*Brief*
Nothing belongs in the answer except the lines of the material that include "marker".

*Extracted records*

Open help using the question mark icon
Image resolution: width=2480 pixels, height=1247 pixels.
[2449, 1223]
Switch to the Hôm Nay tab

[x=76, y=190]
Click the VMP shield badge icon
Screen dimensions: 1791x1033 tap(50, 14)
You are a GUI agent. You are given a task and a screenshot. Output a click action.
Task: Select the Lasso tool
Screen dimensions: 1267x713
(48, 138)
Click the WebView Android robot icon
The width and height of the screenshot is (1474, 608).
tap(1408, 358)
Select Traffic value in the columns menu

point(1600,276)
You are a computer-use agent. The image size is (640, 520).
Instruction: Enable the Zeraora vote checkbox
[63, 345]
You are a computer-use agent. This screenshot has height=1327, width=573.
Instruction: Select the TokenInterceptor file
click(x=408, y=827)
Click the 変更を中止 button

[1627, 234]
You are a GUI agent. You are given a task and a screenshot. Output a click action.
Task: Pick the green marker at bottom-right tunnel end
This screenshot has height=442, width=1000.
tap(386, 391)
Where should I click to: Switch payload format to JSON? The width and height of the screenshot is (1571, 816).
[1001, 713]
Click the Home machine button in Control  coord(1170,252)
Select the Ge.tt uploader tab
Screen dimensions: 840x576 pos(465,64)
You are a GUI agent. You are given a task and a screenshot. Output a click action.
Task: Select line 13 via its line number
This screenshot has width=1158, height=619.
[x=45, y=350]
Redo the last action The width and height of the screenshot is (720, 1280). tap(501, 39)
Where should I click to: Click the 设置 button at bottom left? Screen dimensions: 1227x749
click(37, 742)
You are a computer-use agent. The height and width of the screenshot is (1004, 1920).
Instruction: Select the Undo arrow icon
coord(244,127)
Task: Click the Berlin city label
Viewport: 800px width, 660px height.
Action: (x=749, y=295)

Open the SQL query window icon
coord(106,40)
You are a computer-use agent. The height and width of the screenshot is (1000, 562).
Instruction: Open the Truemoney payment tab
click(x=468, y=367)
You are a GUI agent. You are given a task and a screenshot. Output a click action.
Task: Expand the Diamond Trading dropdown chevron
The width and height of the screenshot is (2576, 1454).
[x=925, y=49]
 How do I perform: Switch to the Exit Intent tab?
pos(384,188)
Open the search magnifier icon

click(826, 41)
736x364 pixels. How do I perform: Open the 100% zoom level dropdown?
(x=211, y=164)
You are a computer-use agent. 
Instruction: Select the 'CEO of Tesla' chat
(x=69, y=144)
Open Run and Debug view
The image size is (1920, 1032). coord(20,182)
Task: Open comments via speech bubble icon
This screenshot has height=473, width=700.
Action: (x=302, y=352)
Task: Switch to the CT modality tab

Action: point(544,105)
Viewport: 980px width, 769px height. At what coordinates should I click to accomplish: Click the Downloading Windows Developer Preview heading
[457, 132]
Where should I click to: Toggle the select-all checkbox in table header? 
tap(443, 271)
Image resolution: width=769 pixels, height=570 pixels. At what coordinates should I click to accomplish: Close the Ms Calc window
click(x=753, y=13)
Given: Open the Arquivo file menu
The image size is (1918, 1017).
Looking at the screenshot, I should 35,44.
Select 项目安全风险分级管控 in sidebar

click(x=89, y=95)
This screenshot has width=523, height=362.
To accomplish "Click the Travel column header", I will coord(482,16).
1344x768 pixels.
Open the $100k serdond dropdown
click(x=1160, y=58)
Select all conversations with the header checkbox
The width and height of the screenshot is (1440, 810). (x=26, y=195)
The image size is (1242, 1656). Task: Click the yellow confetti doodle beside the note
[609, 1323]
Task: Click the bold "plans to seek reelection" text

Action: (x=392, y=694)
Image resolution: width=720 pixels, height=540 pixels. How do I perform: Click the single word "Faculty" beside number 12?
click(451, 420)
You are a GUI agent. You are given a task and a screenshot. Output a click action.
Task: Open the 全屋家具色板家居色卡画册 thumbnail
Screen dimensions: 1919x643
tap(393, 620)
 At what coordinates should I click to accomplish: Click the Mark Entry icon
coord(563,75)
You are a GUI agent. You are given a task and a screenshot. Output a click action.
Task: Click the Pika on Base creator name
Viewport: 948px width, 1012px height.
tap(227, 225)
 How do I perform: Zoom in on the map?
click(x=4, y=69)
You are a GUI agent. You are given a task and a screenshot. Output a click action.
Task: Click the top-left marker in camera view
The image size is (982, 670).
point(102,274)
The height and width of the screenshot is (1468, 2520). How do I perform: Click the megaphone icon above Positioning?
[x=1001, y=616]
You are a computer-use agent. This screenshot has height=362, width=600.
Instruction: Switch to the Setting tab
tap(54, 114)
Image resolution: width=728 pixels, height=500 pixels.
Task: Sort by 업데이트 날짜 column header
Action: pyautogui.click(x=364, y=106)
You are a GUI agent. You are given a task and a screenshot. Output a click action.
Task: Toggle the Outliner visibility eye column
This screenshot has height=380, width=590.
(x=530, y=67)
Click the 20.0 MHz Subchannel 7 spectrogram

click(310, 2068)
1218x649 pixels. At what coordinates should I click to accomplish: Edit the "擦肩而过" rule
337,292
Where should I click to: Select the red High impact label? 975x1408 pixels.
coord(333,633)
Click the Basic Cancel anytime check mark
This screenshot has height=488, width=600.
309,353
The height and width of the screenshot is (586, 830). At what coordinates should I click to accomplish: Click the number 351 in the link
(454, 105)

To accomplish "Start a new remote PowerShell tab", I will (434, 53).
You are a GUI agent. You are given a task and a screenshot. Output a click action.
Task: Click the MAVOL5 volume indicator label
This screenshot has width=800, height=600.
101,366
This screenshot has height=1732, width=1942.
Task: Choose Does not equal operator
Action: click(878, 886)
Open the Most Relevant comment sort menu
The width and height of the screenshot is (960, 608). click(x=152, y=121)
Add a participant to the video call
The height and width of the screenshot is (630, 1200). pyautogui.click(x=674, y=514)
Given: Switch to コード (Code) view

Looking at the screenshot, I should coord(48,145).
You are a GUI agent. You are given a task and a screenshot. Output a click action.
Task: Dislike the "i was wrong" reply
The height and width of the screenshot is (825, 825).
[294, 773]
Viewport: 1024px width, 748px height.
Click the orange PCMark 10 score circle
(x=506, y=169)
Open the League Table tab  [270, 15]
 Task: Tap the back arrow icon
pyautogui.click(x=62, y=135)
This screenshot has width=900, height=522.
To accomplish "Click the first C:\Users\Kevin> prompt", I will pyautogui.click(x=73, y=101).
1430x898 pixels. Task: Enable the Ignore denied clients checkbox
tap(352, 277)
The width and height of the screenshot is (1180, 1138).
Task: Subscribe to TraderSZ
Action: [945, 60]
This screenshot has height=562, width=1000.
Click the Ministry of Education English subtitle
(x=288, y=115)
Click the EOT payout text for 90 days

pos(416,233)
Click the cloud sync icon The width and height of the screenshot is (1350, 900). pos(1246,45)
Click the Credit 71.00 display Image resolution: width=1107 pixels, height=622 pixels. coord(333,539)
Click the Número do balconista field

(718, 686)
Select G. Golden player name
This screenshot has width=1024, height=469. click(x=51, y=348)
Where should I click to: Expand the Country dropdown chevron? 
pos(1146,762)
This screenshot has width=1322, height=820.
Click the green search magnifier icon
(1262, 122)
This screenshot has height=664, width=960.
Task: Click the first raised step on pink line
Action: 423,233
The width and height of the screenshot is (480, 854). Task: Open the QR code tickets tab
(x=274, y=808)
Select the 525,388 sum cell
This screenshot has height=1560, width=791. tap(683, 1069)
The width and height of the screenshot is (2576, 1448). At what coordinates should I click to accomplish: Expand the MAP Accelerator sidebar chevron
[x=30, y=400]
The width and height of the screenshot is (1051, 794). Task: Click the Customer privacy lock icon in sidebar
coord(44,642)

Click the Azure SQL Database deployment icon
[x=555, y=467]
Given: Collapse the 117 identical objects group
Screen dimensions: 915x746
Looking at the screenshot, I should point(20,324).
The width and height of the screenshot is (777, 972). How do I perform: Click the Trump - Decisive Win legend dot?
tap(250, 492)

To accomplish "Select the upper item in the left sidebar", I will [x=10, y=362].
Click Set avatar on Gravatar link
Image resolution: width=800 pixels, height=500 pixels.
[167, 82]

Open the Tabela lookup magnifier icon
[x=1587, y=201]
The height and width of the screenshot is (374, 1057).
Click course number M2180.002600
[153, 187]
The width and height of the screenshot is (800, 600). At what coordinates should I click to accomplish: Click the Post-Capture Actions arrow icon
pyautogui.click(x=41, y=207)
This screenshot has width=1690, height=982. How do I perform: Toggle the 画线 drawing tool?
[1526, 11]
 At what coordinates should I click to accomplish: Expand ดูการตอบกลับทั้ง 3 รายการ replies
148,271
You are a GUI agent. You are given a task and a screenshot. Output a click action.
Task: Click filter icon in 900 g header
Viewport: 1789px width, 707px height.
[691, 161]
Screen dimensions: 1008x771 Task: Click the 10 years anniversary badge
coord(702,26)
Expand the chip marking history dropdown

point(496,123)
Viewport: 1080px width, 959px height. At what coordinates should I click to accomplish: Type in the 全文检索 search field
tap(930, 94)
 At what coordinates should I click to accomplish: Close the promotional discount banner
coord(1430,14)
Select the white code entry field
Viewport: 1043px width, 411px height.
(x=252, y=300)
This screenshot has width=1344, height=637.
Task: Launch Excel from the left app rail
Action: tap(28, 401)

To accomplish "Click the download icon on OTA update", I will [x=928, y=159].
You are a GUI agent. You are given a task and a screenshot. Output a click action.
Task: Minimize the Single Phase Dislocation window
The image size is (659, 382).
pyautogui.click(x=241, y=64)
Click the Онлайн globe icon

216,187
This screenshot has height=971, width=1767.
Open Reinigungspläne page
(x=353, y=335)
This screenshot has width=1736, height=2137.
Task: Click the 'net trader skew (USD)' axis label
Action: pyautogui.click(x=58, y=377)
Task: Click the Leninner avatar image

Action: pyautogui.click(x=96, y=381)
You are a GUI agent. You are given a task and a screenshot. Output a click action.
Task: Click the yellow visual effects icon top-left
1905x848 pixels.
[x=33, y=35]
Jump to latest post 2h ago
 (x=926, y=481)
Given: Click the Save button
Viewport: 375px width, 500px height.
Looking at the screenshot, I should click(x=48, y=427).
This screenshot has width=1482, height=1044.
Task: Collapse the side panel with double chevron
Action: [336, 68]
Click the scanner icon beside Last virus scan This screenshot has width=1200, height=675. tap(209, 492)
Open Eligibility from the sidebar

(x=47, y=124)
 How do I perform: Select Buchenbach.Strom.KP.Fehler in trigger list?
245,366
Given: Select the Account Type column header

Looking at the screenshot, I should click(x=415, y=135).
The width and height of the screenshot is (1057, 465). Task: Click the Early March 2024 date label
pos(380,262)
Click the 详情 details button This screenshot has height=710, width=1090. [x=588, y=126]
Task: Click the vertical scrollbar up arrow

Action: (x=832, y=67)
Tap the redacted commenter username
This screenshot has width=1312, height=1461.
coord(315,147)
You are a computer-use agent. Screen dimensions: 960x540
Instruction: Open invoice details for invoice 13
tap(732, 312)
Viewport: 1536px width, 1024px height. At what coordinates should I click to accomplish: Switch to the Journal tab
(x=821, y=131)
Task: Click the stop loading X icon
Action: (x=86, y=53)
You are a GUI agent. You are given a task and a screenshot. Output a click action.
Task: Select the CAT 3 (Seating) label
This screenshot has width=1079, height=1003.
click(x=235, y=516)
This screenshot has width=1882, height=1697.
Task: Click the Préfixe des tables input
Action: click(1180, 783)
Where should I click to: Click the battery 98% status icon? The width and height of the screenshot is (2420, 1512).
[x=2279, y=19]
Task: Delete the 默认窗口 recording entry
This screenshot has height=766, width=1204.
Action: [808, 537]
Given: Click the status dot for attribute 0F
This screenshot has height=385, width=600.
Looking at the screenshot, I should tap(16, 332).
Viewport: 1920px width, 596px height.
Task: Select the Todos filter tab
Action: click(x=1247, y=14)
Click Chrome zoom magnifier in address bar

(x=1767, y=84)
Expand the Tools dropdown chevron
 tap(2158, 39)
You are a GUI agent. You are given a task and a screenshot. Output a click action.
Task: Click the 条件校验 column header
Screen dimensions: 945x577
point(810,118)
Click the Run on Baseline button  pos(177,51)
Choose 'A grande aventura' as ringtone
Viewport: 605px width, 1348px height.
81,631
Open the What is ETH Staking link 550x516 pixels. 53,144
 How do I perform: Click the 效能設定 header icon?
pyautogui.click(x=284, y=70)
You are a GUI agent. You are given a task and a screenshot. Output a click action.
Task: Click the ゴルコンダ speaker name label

*Your solution*
Task: Pick the green marker at bottom-right tunnel end
Task: Click the top-left marker in camera view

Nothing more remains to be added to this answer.